Quem de nós nunca fez a experiência de ter fome ou de passar fome? Não
importa qual tipo de fome. Sentir, por exemplo, um desejo fisiológico de se
abastecer, de se saciar e satisfazer aqueles estímulos que parecem nos levar ao
desfalecimento no seu sentido mais amplo? Mas sentir também a necessidade de
satisfazer aquele desejo quase visceral de justiça, de direito, de respeito, de
reconhecimento do próprio valor? A fome e sede de justiça de que fala Jesus? João
no trecho evangélico hodierno nos apresenta um Jesus atento aos mais recônditos
desejos e expectativas humanas. Uma atenção que precede as manifestações e as
explicitações das próprias pessoas. Jesus, na sua capacidade compassiva se
antecipa a qualquer formulação e pedido. ‘Jesus ergueu os olhos e viu uma
multidão avançando...’ faminta de curas, de proteção, de acolhida, de aconchego,
de comida. Nesse sentido ‘a fome’ tal como Jesus a interpreta parece ser uma
fome que vai mais além da manifestação-satisfação fisiológica. É sim fome de
pão material, concreto, mas é, acima de tudo, a manifestação da fome de um povo
que nunca havia visto realizadas e satisfeitas suas mais profundas e legítimas
aspirações. João apresenta, ao mesmo tempo, um Jesus que conhece seus próprios
discípulos e a lógica que os guia. Uma lógica ainda dominada pela equação
custo-benefício: quanto dinheiro seria preciso para atender às expectativas e às
‘exigências’ humanas? Uma lógica que vai encurralando e descartando qualquer
possibilidade de recorrer á ousadia, à criatividade, ao inédito. Jesus não só
rejeita radicalmente tal lógica como aponta para soluções que já se encontram
ao alcance dos próprios ‘famintos’. Apontadas e experimentadas por eles. Ou
seja, Jesus nos deixa claro que são os ‘famintos’ que conhecem o drama da fome,
e as suas consequências. E que, por isso, têm condições de apontar para
soluções viáveis, possíveis. A satisfação dos estímulos produzidos pela ‘fome’

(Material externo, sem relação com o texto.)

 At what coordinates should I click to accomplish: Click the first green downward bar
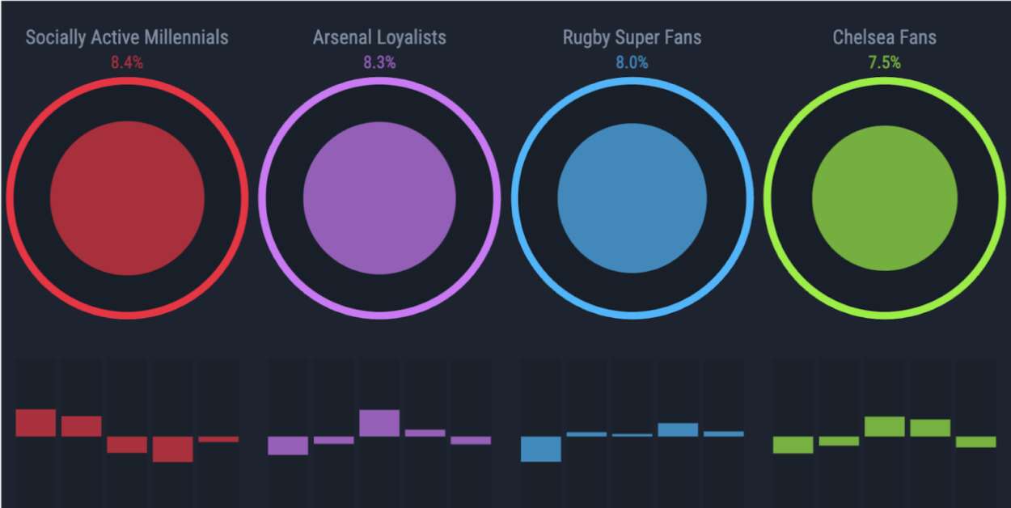(793, 445)
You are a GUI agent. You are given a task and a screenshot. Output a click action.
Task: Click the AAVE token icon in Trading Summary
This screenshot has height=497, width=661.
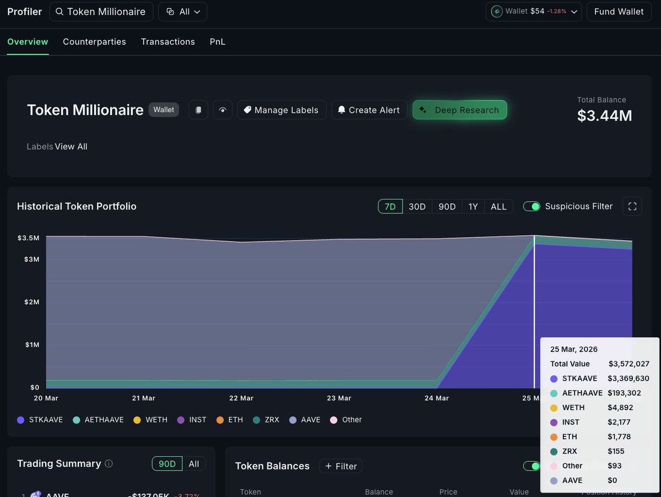coord(36,494)
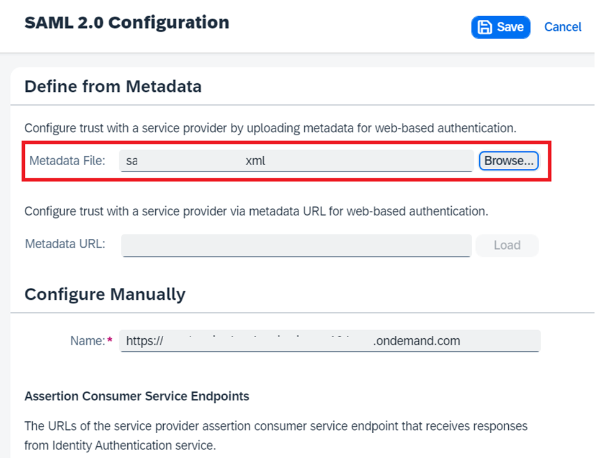Select the Define from Metadata heading
This screenshot has height=458, width=605.
(x=113, y=86)
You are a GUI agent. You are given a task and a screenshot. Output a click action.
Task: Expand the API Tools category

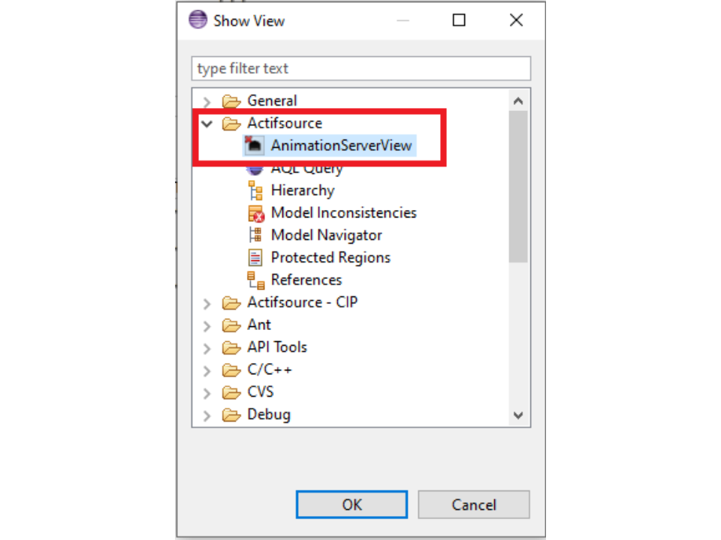(208, 348)
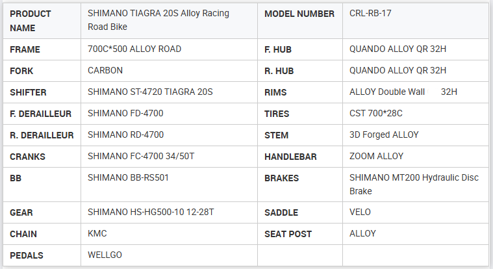The image size is (493, 269).
Task: Click the SHIMANO HS-HG500-10 12-28T gear value
Action: tap(151, 212)
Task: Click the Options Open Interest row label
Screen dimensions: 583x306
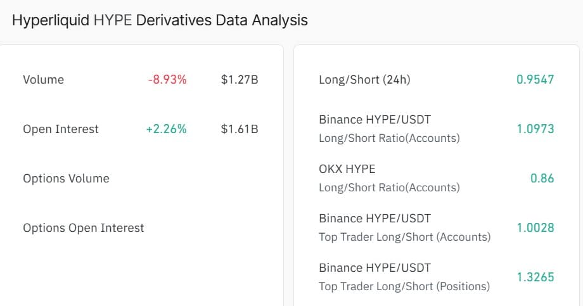Action: [x=83, y=228]
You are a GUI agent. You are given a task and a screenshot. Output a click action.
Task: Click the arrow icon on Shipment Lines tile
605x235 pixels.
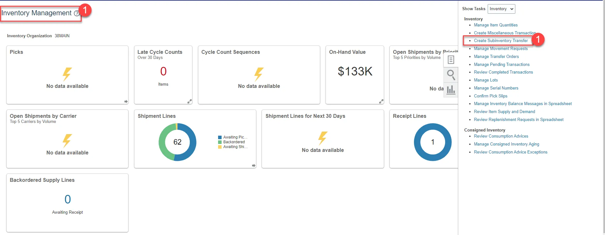pos(254,166)
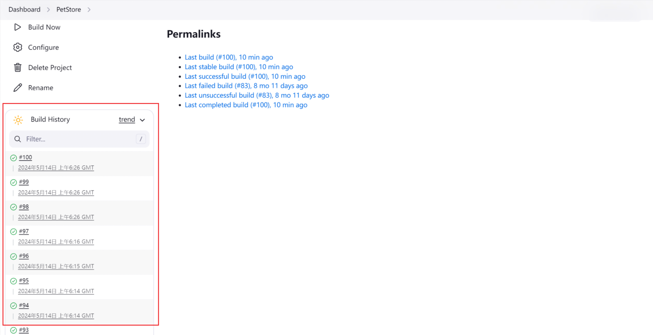
Task: Toggle build #97's success status indicator
Action: (x=13, y=231)
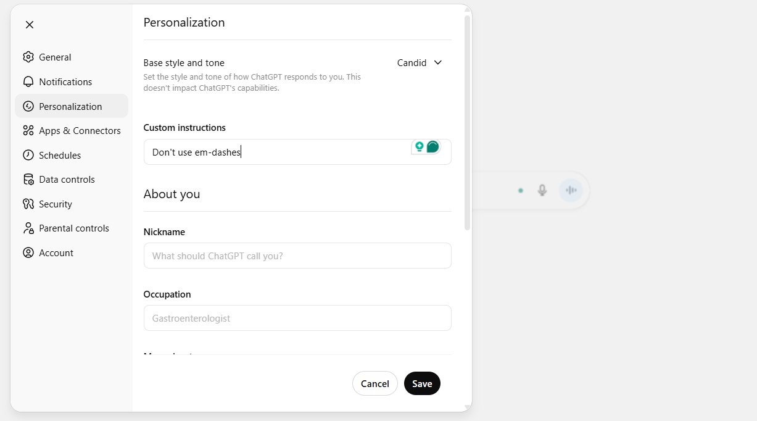The image size is (757, 421).
Task: Click the Account profile icon
Action: pos(28,253)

é definitivamente realizada pelas próprias vítimas da fome e não pelos
‘abastados e saciados’, pelos possuidores de dinheiro e bens. Aliás, eles são
os produtores da fome que se enriquecem pela indústria da miséria, da fome, da
sonegação.
Um menino, talvez um ‘pequeno’, um invisível, um dos muitos anônimos
da massa que avança rumo a Jesus é quem possui e disponibiliza ‘cinco pães e
dois peixes’. São os alimentos básicos, estritamente necessários para não
passar fome totalmente. Ele, o faminto, os disponibiliza para que outros possam
matar a fome que ele mesmo sente. Sem querer o faminto desencadeia o processo
multiplicativo e distributivo operado por Jesus. É como se o próprio Jesus
tivesse sido incapaz de operar a distribuição-satisfação das necessidades e
aspirações da massa se aquele ‘faminto’ não tivesse colocado a disposição dele
e de todos o que ele mantinha como essencial para matar a sua própria fome. Foi
o gesto desse ‘pequeno faminto’ que motivou outros ‘pequenos famintos’ daquela
massa a socializar seus pães e peixes, ou seja, suas pequenas ou médias
soluções. Contribuições e aberturas para satisfazer as inúmeras e vastas
necessidades e aspirações de uma massa que, na medida em que ‘partilha’ de
forma organizada, deixa de ser massa, e se torna definitivamente povo. Povo que
constrói o seu futuro alicerçado, agora, numa nova lógica. Não a do dinheiro
que ‘compra’, nem a de acumular e segurar para si, mas a lógica que ele acabava
de compreender e adotar. Passar da compaixão e atenção ao outro para o
atendimento concreto, histórico e estruturado de tudo o que surge de um coração
humano faminto e sedento por plenitude de vida.